## Text excerpt
---+---

It's not phone.  It's real data.  And please tell me, in as formal language
as possible, what a "statistical burden of proof" is.  Could you be talking
about a confidence interval perhaps?

b) It's a bit steep to just come along and ask for _complete_ voting records
> (anonymous or not), why haven't you asked for a simple random sample (SRS) I
> would have thought of any such request much more favourably (in light of
> point a) than not.


I specifically raised that option in one of the earliest emails in this
thread.  I put it something like, "a random subset of the ballots".


> c) There is the privacy of the votes, I make my vote in confidence (unless
> I'm told beforehand) that my choices are between me and no one else, and
> will ONLY be seen for purposes of tallying the votes.  Why should we treat
> our users votes any differently than a responsible government (i.e. not
> Zimbabwe).  There is _no_ reason why, and any attempt to change that I'd
> find disgraceful.


With all due respect, this seems irrational to me if the data is anonymous,
especially if a random sample is provided.  If even a voter _himself_ cannot
tell that a particular ballot in the data set is his, clearly his privacy
has not been violated.

Although as I already said, I'd be more than happy to wait until future
elections have a notice that the anonymized ballot data will be used for
transparency/research.


> Oh and please none of the "Fedora is open" yada-yada because I know that,
> I've known that for ages, but there is no way anyone can say everything is
> 100% transparent because the Board, been effectively a governing body of
> Fedora holds meetings is private, they release the aggregate information out
> (what they can) but they can't release everything...  Why?  Because there
> are just some things that _shouldn't_ be aired in the public arena, what can
> be is kept for town-hall meetings.


Agreed.  Can you think of any sound reasons the ballot data shouldn't be
aired in public?

My thoughts for the Board's consideration:
> - Why should a vote in a Fedora election be any different to that of nearly
> any governing body (heck, Public Companies don't release non-aggregate vote
> data that I've seen)?

---+---

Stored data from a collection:

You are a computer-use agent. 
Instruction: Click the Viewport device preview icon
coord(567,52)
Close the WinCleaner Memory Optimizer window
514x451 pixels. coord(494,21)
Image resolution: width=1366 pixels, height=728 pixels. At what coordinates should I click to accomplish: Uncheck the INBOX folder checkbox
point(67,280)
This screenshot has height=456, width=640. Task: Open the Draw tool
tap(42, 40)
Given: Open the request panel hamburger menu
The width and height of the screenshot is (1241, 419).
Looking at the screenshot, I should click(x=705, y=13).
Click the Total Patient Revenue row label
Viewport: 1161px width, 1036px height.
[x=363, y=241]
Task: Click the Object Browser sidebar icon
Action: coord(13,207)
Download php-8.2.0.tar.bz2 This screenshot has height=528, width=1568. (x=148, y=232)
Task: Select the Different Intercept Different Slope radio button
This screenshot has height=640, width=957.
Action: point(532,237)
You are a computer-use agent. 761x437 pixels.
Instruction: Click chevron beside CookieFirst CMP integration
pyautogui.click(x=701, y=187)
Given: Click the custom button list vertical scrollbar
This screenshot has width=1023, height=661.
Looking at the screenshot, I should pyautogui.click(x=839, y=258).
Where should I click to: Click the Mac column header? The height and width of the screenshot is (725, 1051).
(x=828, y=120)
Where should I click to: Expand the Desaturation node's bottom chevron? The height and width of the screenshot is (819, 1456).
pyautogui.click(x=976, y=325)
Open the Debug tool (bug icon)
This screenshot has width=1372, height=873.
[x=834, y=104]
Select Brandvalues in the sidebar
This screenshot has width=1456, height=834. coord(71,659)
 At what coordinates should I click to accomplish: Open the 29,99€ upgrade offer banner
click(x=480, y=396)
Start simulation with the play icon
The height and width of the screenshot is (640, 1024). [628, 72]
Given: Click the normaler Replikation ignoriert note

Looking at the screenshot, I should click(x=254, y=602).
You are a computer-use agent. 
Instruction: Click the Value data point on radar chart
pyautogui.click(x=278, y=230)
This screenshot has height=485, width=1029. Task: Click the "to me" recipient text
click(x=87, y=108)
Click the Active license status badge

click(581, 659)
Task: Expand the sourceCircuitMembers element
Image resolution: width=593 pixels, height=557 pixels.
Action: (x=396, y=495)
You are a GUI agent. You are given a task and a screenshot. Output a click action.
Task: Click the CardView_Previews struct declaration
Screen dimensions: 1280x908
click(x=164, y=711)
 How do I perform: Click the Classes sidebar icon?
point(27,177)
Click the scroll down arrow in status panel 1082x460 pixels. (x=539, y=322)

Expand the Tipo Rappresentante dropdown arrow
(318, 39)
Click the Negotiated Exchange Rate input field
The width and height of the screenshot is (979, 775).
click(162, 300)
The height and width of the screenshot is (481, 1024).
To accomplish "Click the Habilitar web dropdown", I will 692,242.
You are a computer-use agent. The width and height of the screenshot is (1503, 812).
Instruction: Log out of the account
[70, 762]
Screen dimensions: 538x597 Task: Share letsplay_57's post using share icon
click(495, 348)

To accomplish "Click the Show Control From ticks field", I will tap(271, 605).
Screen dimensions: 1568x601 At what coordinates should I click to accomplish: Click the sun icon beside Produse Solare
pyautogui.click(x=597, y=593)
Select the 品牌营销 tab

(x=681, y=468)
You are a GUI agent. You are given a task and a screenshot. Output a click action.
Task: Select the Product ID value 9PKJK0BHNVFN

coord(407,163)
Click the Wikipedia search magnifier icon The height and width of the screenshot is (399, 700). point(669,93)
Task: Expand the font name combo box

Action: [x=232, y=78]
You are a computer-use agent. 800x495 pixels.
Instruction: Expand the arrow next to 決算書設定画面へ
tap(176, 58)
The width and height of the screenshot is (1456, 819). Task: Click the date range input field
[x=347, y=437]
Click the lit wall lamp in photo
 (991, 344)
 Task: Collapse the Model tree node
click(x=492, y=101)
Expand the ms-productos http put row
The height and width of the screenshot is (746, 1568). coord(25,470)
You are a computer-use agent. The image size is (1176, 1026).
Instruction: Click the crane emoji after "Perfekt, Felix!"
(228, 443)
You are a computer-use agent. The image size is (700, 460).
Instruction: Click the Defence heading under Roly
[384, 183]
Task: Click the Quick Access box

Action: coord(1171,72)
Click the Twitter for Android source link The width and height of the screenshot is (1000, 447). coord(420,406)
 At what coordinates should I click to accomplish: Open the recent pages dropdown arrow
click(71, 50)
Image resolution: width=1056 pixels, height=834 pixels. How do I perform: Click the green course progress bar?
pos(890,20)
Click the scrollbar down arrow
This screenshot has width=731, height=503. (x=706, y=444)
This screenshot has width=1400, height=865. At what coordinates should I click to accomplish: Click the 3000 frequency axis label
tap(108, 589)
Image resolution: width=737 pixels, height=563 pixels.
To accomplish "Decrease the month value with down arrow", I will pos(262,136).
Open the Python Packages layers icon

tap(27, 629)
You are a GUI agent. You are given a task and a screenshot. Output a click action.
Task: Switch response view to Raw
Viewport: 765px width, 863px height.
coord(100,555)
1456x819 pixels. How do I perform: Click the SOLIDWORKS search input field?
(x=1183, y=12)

---+---

## Work to be completed
Please quote the whole message above about releasing election ballot data, word for word.

## Output
It's not phone.  It's real data.  And please tell me, in as formal language
as possible, what a "statistical burden of proof" is.  Could you be talking
about a confidence interval perhaps?

b) It's a bit steep to just come along and ask for _complete_ voting records
> (anonymous or not), why haven't you asked for a simple random sample (SRS) I
> would have thought of any such request much more favourably (in light of
> point a) than not.


I specifically raised that option in one of the earliest emails in this
thread.  I put it something like, "a random subset of the ballots".


> c) There is the privacy of the votes, I make my vote in confidence (unless
> I'm told beforehand) that my choices are between me and no one else, and
> will ONLY be seen for purposes of tallying the votes.  Why should we treat
> our users votes any differently than a responsible government (i.e. not
> Zimbabwe).  There is _no_ reason why, and any attempt to change that I'd
> find disgraceful.


With all due respect, this seems irrational to me if the data is anonymous,
especially if a random sample is provided.  If even a voter _himself_ cannot
tell that a particular ballot in the data set is his, clearly his privacy
has not been violated.

Although as I already said, I'd be more than happy to wait until future
elections have a notice that the anonymized ballot data will be used for
transparency/research.


> Oh and please none of the "Fedora is open" yada-yada because I know that,
> I've known that for ages, but there is no way anyone can say everything is
> 100% transparent because the Board, been effectively a governing body of
> Fedora holds meetings is private, they release the aggregate information out
> (what they can) but they can't release everything...  Why?  Because there
> are just some things that _shouldn't_ be aired in the public arena, what can
> be is kept for town-hall meetings.


Agreed.  Can you think of any sound reasons the ballot data shouldn't be
aired in public?

My thoughts for the Board's consideration:
> - Why should a vote in a Fedora election be any different to that of nearly
> any governing body (heck, Public Companies don't release non-aggregate vote
> data that I've seen)?